Segment Start: EXTRACTED INFORMATION

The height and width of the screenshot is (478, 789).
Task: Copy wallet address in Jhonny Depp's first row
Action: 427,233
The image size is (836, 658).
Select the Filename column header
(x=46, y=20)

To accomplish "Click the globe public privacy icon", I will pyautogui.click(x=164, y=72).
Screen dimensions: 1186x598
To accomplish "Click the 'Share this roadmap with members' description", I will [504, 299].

Segment End: EXTRACTED INFORMATION
Segment Start: EXTRACTED INFORMATION

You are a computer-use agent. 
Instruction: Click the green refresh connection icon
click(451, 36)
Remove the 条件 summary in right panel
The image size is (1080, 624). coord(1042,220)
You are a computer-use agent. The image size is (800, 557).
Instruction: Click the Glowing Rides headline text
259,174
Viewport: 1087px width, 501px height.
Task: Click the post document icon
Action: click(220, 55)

Segment End: EXTRACTED INFORMATION

Wherever the word "computer" turns up in the records, copy out the line it is on.

- **EXERCISE OUTPUT**
You are a computer-use agent. 
You are a computer-use agent. The image size is (800, 557).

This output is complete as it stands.